Malik juga menegaskan, bahwa persoalan ini bukan soal dualisme kepengurusan. Situasi ini terjadi karena saat berakhirnya kepengurursan periode 2020-2024 pada 31 januari 2024, tidak diselenggarakan Munas oleh Triwatti Marciano. Kemudian 13 dari 25 Pengprov (dengan nilai bobot korum 64%) melakukan Munas XIV pada 31 Mei 2024, yang menghasilkan Aryo Djojohadikusomo terpilih aklamasi menjadi Ketua Umum PORDASI periode 2024-2028. 
 

Hal senada juga disampaikan oleh mantan Waketum PP Pordasi periode 2015 – 2019, Jose Rizal Partokusumo. Bahwa protes dari para pengprov dan komunitas juga terus mengalir kepada kepemimpinan Triwatty Marciano di PP Pordasi. 

Menurutnya, menjaga kondusifitas stake holder olahraga berkuda adalah sangat penting, mengingat selama ini pembiayaan pembinaan prestasi olahraga berkuda di tingkat nasional dan kancah internasional sebagian besar bersumber dari hasil gotong royong para pemilik kandang (stable owner) dan pemilik kuda (horse owner). 
 
“Pada 23 Desember 2023, 82 stake holder olahraga berkuda equestrian telah menandatangani ‘Petisi’ yang meminta agar PP Pordasi untuk segera melakukan Munas sesuai AD/ART Pordasi tanpa intervensi pihak lain di luar organisasi. Mereka yang menandatangani surat pernyataan bersama tersebut adalah pemilik 80% kuda dan atlet berprestasi Indonesia, yang aktif melakukan kegiatan pembinaan dan pertandingan dengan pembiayaan hasil jerih payah mereka sendiri, bukan dibiayai PP PORDASI,” ucap Jose saat dihubungi melalui sambungan telepon.   
 
Selain itu Jose menjelaskan, “Sah atau tidaknya kepengurusan sebuah Cabang Olahraga di Indonesia sangat tergantung pada pengakuan dari Induk Cabor tersebut di tingkat Internasional.  Untuk olahraga berkuda Equestrian yang bernaung dalam PP PORDASI, berinduk kepada Federasi Equestrian Internasional nya, yaitu FEI.”  
 
Sementara Ketua Harian PP PORDASI Eddy Sadak menjelaskan, Bahwa setiap Induk cabang olahraga olimpiade dibawah naungan Institusi Olahraga Dunia yang bernama International Olympic Committee (IOC). Disetiap negara, IOC mempunyai perwakilannya langsung yang disebut National Olympic Commitee (NOC).  
 
Adapun NOC di Indonesia yang menjadi perpanjangan tangan IOC adalah KOI, Komite Olimpiade Indonesia yang Ketua Umumnya saat ini adalah Raja Sapta Oktohari (Okto). Dan setiap negara, NOC adalah badan independen yang tidak bisa di intervensi oleh pihak manapun termasuk Pemerintah dinegaranya.  

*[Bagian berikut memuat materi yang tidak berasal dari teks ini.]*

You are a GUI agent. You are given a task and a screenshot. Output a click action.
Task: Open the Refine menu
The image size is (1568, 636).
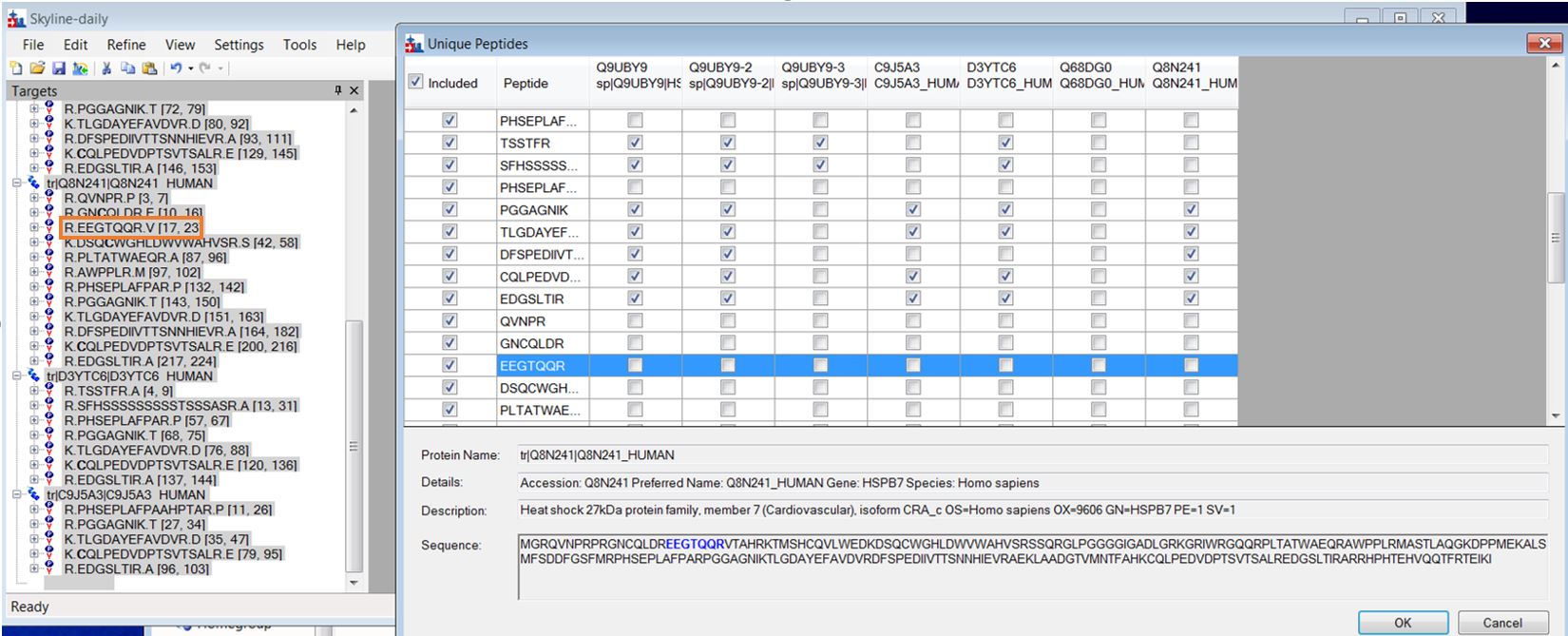tap(126, 45)
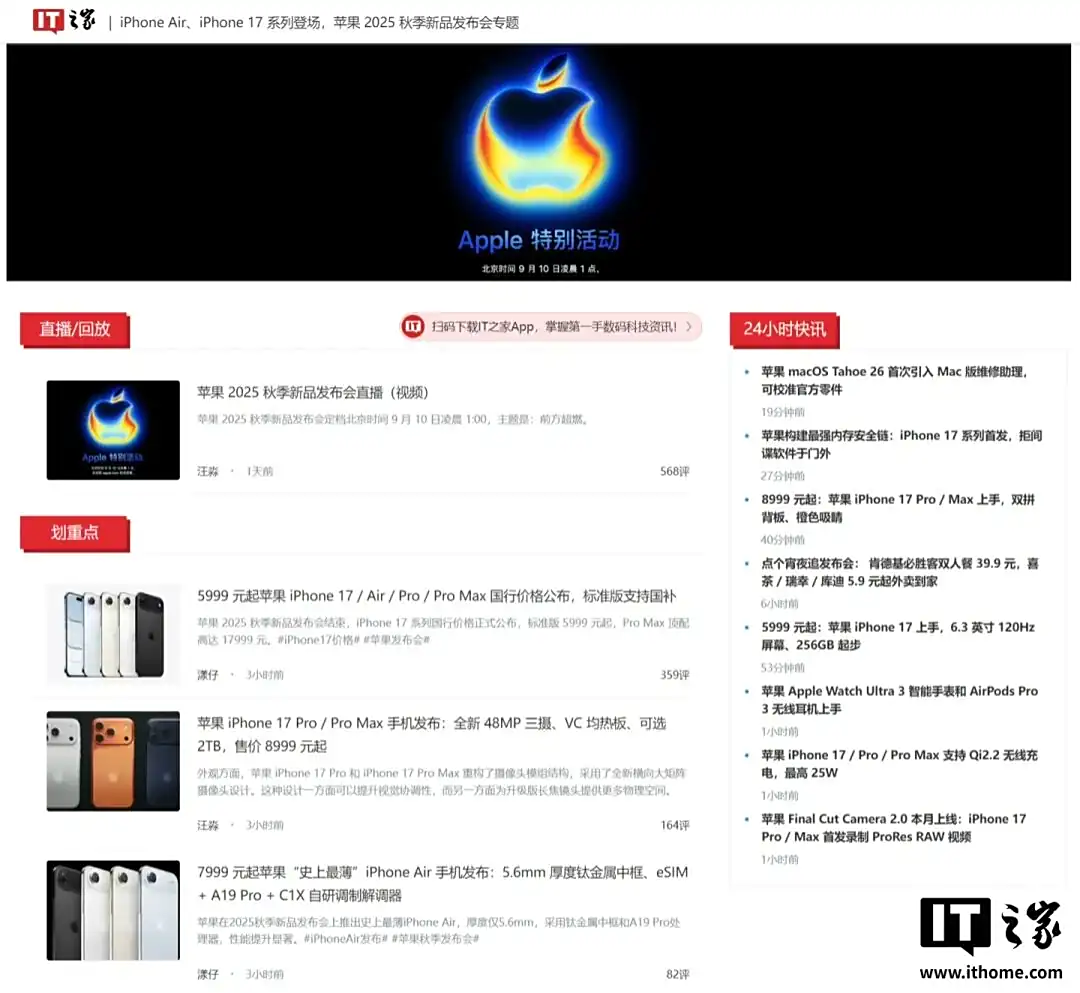Screen dimensions: 1080x993
Task: Click the red IT icon in the app download banner
Action: click(413, 327)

“Tertanggal 1 Februari 2024, beberapa Pengprov Pordasi telah mengirimkan surat kepada Ketua Umum KOI terkait permasalahan legitimasi perpanjangan kepengurusan PP Pordasi, yang secara sepihak dilakukan oleh Triwatty Marciano. Dimana pihak KOI melalui surat balasannya telah merespon dengan tegas tentang permasalahan ini. Sayangnya, Ketum Koni Marciano Norman tidak mengindahkan penjelasan KOI tersebut,” tegasnya.

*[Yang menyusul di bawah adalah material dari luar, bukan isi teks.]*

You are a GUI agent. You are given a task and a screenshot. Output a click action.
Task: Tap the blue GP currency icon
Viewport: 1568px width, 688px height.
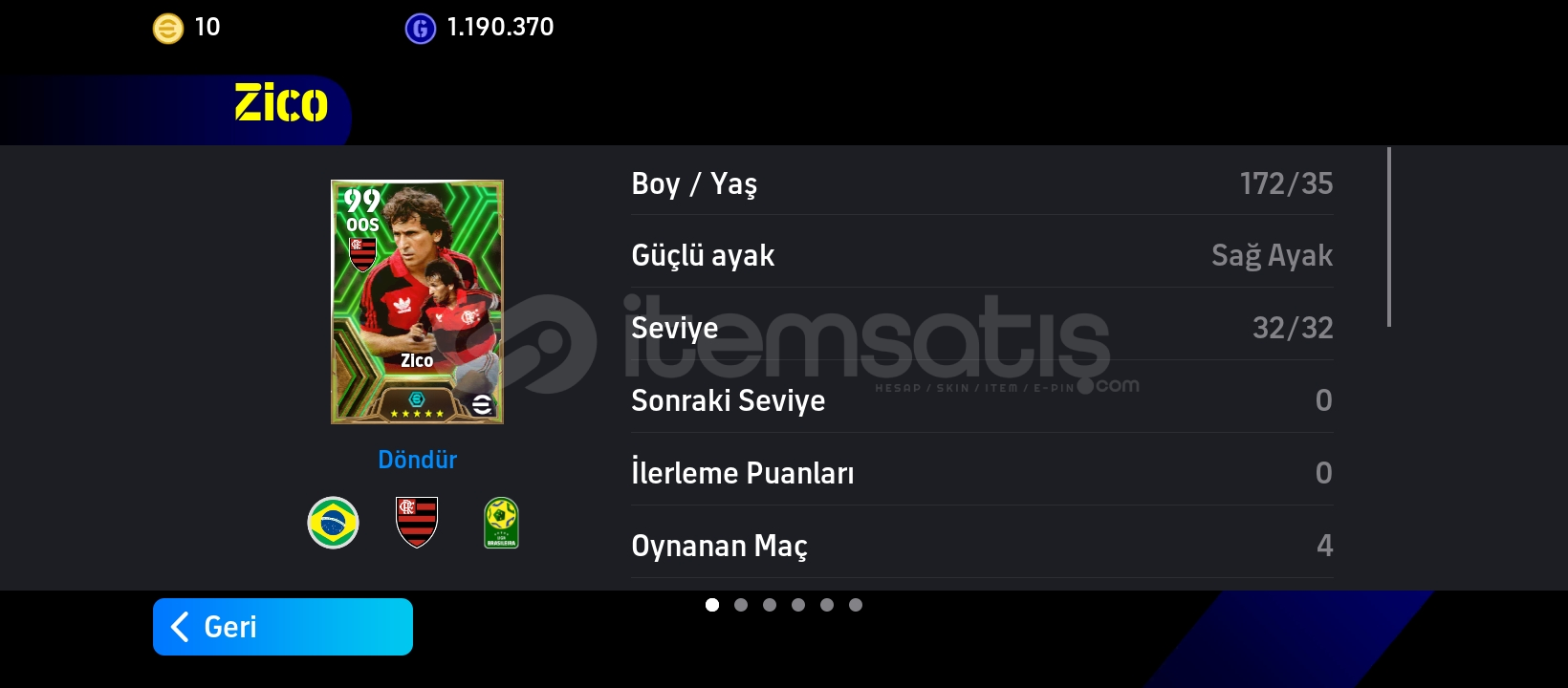click(x=421, y=29)
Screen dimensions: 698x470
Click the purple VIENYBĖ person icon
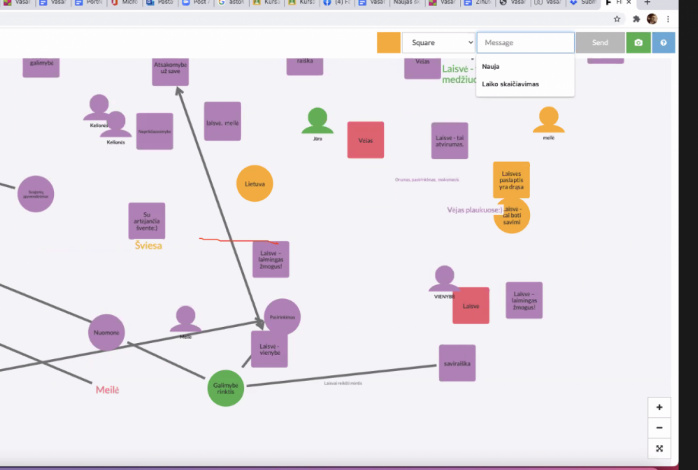coord(444,279)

Adapun isi surat KOI tertanggal 19 Februari antara lain menyatakan bahwa PP Pordasi adalah federasi nasional (induk organisasi cabang olahraga) yang diakui oleh Federation Equestre Internationale (FEI), federasi internasional yang olahraganya (equestrian) merupakan olahraga yang dipertandingkan di dalam olimpiade, maka sebagai organisasi bagian dari gerakan olimpiade di Indonesia, PP PORDASI memiliki hak dan kewajiban berotonomi tersebut. 

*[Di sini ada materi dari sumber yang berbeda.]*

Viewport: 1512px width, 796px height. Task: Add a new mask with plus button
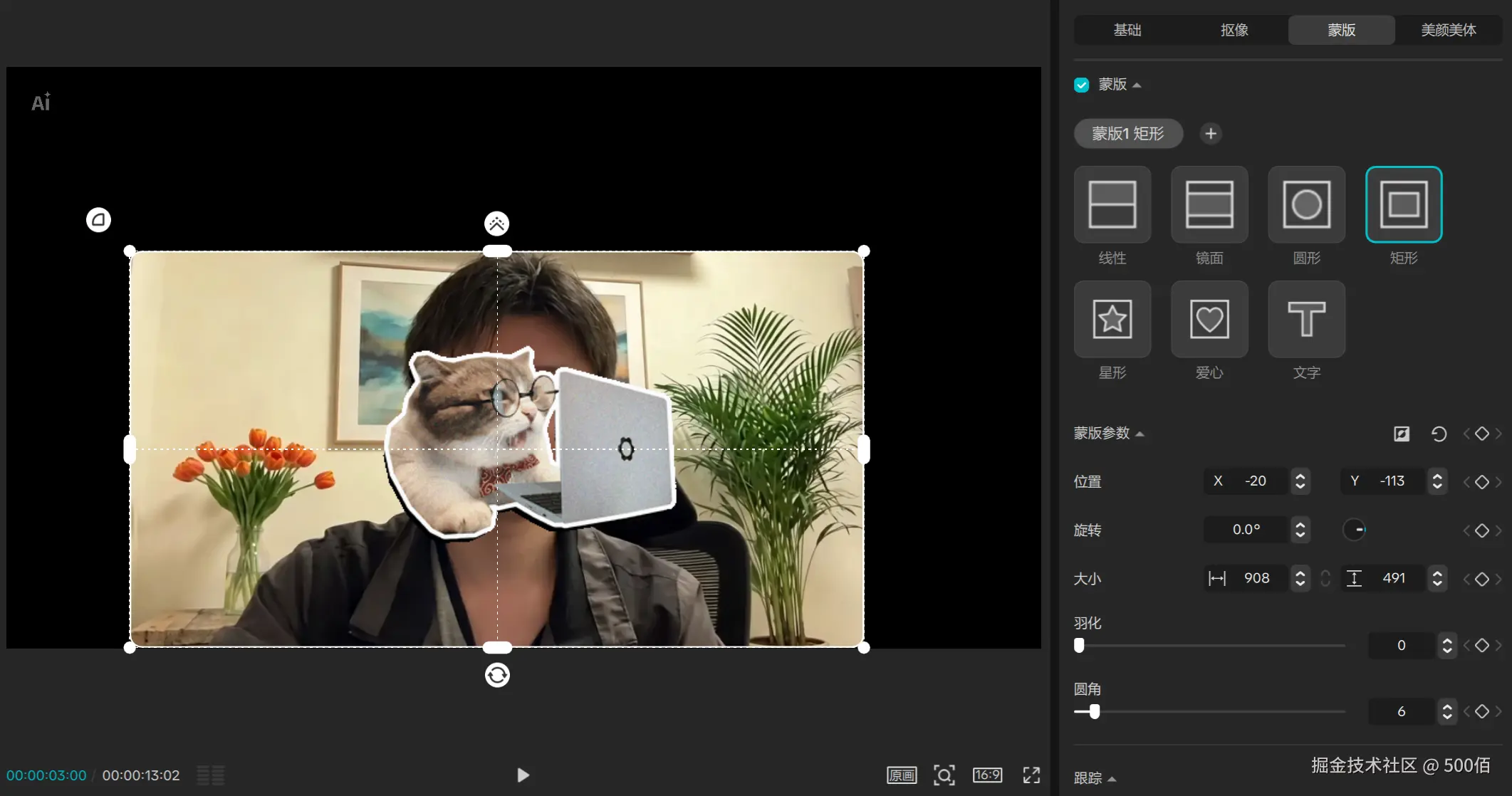[1210, 134]
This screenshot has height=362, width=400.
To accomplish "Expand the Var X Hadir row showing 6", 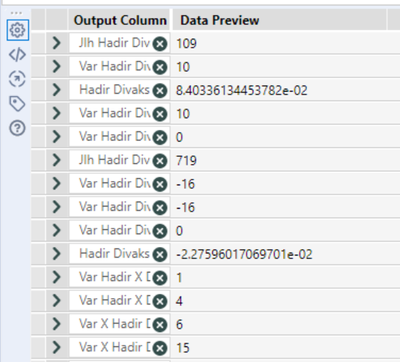I will tap(57, 324).
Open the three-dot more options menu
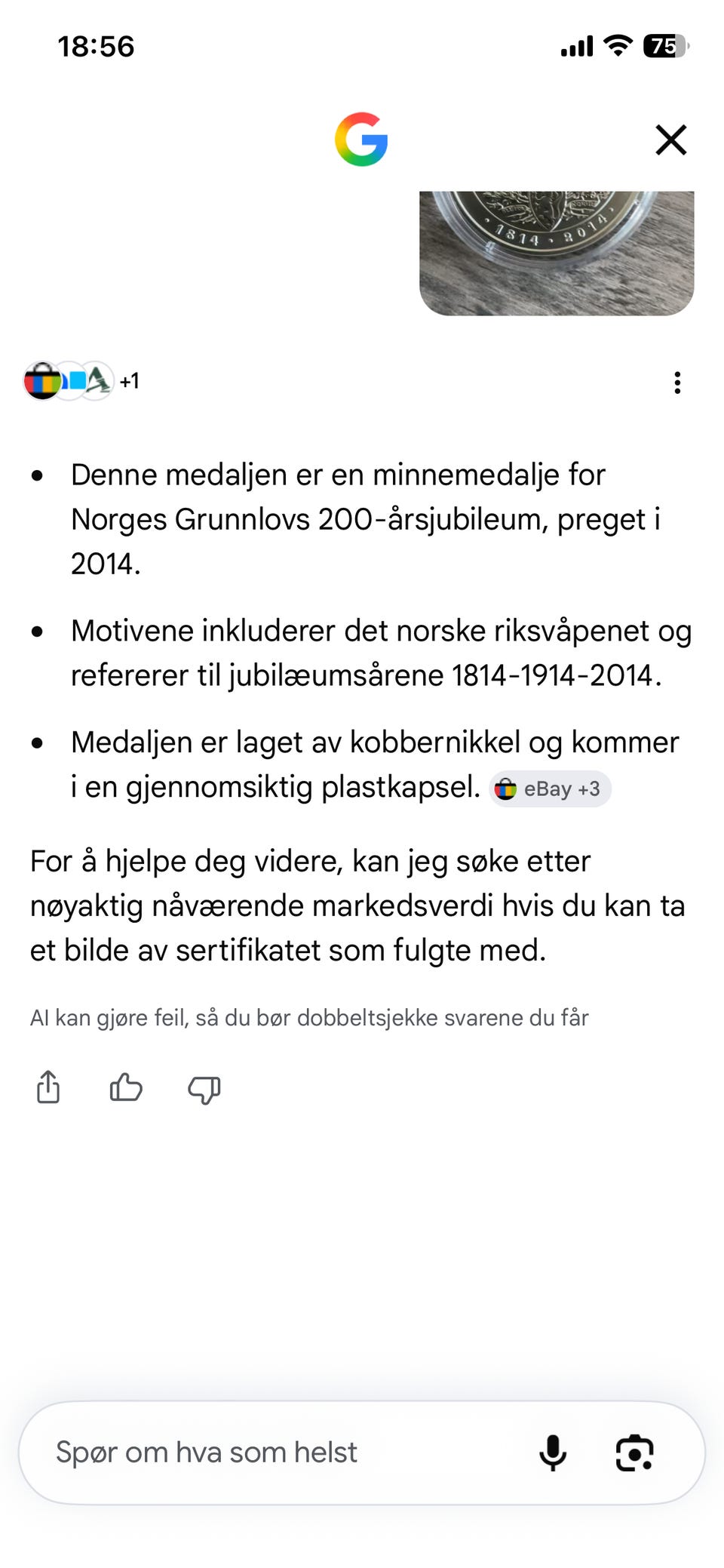The image size is (724, 1568). click(x=677, y=383)
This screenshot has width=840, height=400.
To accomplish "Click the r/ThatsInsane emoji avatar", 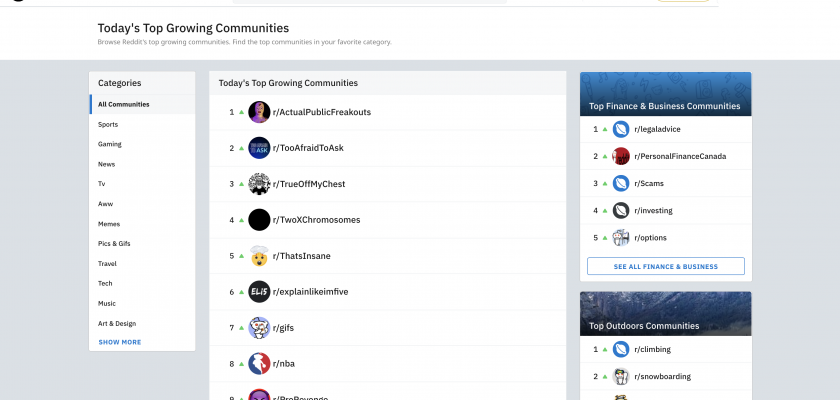I will pyautogui.click(x=259, y=256).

KOI juga menjelaskan keputusan untuk memperpanjang masa kepengurusan atau mengundurkan jadwal musyawarah nasional harus diputuskan secara internal PP Pordasi sesuai dengan mekanisme yang diatur di dalam anggaran dasar dan anggara rumah tangga PORDASI. 

Diakhir surat balasan KOI kepada Pengprov PORDASI, menegaskan bahwa atas dasar pertimbangan-pertimbangan di atas dan dengan tetap menghormati serta menjunjung tinggi prinsip otonomi yang diatur di dalam piagam olimpiade maka Komite Olimpiade Indonesia tidak dapat mengakui ataupun mendukung pengelolaan organisasi bagian dari Gerakan olimpiade (termasuk keputusan memperpanjang masa bakti kepengurusannya) apabila bertentangan dengan piagam olimpiade.